--- Source text Enclosed Below ---

These accusations are the tip of the iceberg. “They are deep, system-wide problems, and they grow more concerning every day,” said Sen. Patty Murray, a Democrat from Washington state.

There’s been an odd silence in the Jewish world about this embarrassing episode of the Obama presidency — and I count myself in this group. But in the wake of Memorial Day, the story caught my attention, so I asked myself: If we’re supposed to honor those who died for our country, what about those who fought and survived?

“It is hard to imagine leaving our veterans to wither and die after they’ve survived enemy fire and war,” Kathleen Parker wrote in The Washington Post.

“If you’ve ever been seriously sick, or helped a family member who is, you know how dark it can get,” John Dickerson wrote in Slate. “Now imagine if you experienced it with the inefficiency of the worst experience you’ve ever had with customer service. That’s what’s happening in some cases at Veterans Affairs clinics and hospitals around the country.”  

Politicians can’t claim to have been blindsided by this government malfunction. As Aaron Glantz of the Center for Investigative Reporting noted on National Public Radio, “The idea that the VA has been manipulating data on wait times was in an inspector general’s report in 2005, again in 2007, again in 2012. … So it all goes to the question of accountability.”

Who should be held accountable?

It’s true that President Obama shouldn’t be blamed for the influx of wounded veterans from a war he didn’t support, but, as leader of the country, he personally committed to veterans that he’d take on this “outrage” and “betrayal.”

On a deeper level, though, this saga is a reminder of how much government — and even more so big government — depends on competent management. Obama’s heart was surely in the right place, but did he have competent people in the right places? And did he have the managerial skills to live up to his lofty promises?  

“It’s an especially dangerous scandal for President Obama,” wrote Doyle McManus of The Los Angeles Times, “because it fits into an established narrative about his presidency: that he’s a skilled politician and speechmaker but a lousy manager.”

In Obama’s case, it’s a double whammy: managerial weakness coupled with a nearly blind faith in big government, which typically means throwing big money at problems and hoping for the best.

The VA’s core problem isn’t money. As retired Army Col. Jack Jacobs noted on MSNBC, because of the big increase in wounded veterans, the VA was among the few departments to receive more funding following forced sequestration cuts in 2013.

--- End of Enclosed Source text ---
--- Data records Enclosed Below ---

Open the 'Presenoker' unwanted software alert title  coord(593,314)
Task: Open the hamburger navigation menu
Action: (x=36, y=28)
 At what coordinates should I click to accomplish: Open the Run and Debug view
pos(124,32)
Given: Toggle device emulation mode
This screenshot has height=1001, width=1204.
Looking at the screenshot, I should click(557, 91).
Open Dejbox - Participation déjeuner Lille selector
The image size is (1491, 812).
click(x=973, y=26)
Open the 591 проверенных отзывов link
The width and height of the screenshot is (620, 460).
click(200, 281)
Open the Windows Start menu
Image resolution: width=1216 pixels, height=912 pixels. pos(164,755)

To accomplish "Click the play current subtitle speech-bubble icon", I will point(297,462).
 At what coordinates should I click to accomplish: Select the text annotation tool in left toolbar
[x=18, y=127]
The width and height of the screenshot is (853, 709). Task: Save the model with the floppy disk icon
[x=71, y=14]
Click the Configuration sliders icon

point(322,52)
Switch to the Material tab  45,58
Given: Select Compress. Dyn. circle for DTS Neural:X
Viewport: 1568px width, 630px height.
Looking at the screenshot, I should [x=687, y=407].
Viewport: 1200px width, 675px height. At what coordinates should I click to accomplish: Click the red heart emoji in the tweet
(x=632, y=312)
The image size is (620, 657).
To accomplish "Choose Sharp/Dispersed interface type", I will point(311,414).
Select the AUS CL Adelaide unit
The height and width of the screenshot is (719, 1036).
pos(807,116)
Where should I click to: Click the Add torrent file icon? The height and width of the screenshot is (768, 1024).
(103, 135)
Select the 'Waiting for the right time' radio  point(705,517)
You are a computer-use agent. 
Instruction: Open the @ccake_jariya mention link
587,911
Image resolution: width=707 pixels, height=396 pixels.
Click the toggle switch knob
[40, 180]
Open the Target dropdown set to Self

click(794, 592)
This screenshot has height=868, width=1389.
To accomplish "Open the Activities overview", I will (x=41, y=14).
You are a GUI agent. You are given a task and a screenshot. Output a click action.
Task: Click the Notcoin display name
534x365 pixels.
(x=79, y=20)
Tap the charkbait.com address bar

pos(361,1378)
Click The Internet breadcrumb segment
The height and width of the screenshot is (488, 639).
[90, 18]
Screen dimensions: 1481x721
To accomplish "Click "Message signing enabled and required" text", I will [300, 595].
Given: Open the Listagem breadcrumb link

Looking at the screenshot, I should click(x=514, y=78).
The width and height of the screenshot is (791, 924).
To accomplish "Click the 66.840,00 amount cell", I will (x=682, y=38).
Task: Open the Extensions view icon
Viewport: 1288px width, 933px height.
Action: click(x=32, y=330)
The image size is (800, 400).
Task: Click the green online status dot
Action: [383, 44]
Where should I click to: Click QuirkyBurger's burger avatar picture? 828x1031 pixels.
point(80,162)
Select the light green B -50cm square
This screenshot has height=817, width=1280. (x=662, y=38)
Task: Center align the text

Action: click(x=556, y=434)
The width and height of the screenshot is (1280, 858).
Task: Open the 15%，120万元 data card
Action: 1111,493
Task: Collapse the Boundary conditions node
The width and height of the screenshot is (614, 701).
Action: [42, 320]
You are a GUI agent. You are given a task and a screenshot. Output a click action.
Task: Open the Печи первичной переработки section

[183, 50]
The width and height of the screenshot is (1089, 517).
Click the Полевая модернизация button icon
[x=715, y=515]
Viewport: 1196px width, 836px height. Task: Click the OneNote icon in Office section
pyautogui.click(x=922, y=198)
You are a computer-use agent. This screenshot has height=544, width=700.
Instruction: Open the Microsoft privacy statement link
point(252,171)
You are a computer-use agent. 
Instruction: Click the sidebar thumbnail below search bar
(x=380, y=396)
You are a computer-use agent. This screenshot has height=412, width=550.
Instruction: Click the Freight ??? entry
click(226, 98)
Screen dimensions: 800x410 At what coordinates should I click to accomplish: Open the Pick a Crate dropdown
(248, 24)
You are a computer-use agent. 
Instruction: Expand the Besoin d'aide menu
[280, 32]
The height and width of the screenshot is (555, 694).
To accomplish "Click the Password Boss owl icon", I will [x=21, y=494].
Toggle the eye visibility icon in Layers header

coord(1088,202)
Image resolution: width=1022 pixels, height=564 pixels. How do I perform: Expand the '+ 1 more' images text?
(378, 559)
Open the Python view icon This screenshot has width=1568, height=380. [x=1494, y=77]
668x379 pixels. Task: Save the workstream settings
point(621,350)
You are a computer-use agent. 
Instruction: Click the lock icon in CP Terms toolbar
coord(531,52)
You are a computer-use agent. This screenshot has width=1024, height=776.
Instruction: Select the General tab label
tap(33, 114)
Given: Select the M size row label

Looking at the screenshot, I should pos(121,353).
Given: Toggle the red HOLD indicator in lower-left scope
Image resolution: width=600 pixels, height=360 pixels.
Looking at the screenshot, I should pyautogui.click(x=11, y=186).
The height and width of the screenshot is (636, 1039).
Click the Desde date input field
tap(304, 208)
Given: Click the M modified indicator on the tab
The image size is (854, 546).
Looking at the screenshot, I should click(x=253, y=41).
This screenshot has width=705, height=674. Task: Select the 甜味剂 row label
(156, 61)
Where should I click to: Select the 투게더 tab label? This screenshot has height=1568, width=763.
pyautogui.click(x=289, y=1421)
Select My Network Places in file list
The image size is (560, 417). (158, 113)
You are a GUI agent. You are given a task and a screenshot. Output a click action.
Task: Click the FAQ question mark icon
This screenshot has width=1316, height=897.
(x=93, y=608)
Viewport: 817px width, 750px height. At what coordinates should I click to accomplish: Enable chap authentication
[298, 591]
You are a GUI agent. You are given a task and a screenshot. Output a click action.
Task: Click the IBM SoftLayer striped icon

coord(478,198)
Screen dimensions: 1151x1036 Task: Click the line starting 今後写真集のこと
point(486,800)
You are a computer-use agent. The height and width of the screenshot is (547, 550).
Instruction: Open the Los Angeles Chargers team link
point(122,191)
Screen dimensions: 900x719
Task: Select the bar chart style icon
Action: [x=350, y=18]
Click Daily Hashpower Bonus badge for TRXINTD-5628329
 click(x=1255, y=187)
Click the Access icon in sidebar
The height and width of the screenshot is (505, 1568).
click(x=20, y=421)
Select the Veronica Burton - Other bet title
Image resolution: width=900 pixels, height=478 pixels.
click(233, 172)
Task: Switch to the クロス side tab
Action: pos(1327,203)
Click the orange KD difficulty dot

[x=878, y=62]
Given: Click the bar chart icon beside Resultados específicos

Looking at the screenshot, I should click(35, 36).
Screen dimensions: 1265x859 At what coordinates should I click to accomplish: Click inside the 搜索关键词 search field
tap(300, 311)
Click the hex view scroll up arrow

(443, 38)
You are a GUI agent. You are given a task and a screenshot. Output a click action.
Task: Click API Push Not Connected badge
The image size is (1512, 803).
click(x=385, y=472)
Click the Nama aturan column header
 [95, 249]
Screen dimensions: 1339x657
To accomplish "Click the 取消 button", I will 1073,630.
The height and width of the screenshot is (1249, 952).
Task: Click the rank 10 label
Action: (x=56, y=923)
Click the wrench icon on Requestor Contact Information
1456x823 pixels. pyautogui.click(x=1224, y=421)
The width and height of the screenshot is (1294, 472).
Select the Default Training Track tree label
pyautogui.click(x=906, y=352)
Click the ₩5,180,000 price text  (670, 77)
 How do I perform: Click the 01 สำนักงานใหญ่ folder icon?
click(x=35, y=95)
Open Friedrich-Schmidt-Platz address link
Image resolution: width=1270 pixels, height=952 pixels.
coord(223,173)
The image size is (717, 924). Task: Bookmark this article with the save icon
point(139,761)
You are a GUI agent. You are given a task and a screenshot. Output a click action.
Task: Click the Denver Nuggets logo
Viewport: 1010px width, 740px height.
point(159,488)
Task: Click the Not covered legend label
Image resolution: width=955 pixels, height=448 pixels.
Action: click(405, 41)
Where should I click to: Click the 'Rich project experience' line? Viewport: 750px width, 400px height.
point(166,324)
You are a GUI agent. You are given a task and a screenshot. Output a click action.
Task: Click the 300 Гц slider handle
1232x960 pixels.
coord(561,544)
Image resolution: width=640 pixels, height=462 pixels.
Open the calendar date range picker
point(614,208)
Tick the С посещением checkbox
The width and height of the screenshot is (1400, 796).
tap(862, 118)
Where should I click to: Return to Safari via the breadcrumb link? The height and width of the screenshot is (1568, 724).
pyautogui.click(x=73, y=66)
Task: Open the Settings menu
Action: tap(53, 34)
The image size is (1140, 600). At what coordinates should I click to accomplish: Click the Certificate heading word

--- End of Enclosed Data records ---

-- Set of tasks --
(a) Reproduce everything in the VA scandal commentary from "In Obama’s case, it’s" down to "cuts in 2013.".
(b) Please answer these questions from the VA scandal commentary, one answer per line:
(i) In which newspaper did Kathleen Parker write?
(ii) According to Aaron Glantz, in which years did an inspector general's report raise the manipulation of wait-time data?
(iii) In what year were the forced sequestration cuts after which the VA received more funding?
(c) Continue the commentary on the VA scandal from the point where it stops.

-- Answers in order --
(a)
In Obama’s case, it’s a double whammy: managerial weakness coupled with a nearly blind faith in big government, which typically means throwing big money at problems and hoping for the best.

The VA’s core problem isn’t money. As retired Army Col. Jack Jacobs noted on MSNBC, because of the big increase in wounded veterans, the VA was among the few departments to receive more funding following forced sequestration cuts in 2013.

(b)
(i) The Washington Post
(ii) 2005, 2007 and 2012
(iii) 2013

(c)
“It doesn’t matter how much money you give them,” he said. “The structure of the Veterans Administration health business is not organized in order to deliver health care. Unless … you break it down and have a public/private partnership, you’re not going to give health care to veterans who really need it.”

Great leaders know when to get their hands dirty. If they see signs that things are failing, they roll up their sleeves, rack their brains and use their authority to make things better. They do it because they remember their promises. They don’t wait for CNN to turn a problem into a scandal.

Of course, it’s not easy for a president who worships big government to acknowledge that a government program isn’t working — and that more money won’t fix the problem. Bill Clinton was a Democratic president who could take on big government. Obama isn’t. 

“To admit that our government bureaucracies and our hulking programs are too big to succeed … is to admit to a failure of ideology,” The Washington Post’s Parker writes. “The president likely knows this in his heart, which may be why he prefers being surprised by news than collapsing under the burden of being wrong.”

We can’t expect Obama to reform the VA any time soon, but we can expect him to go beyond damage control and put a priority on saving lives. (I wonder how many vets are presently on bureaucratic death row.)

The Jewish community, and all Americans for that matter, must make more noise. We must urge our president and Congress to take whatever steps they can to make sure that ailing veterans are no longer fatally stricken by the disease of bureaucratic ineptitude.

As a presidential candidate once said so eloquently, anything less would be “a betrayal of the ideals that we ask our troops to risk their lives for.”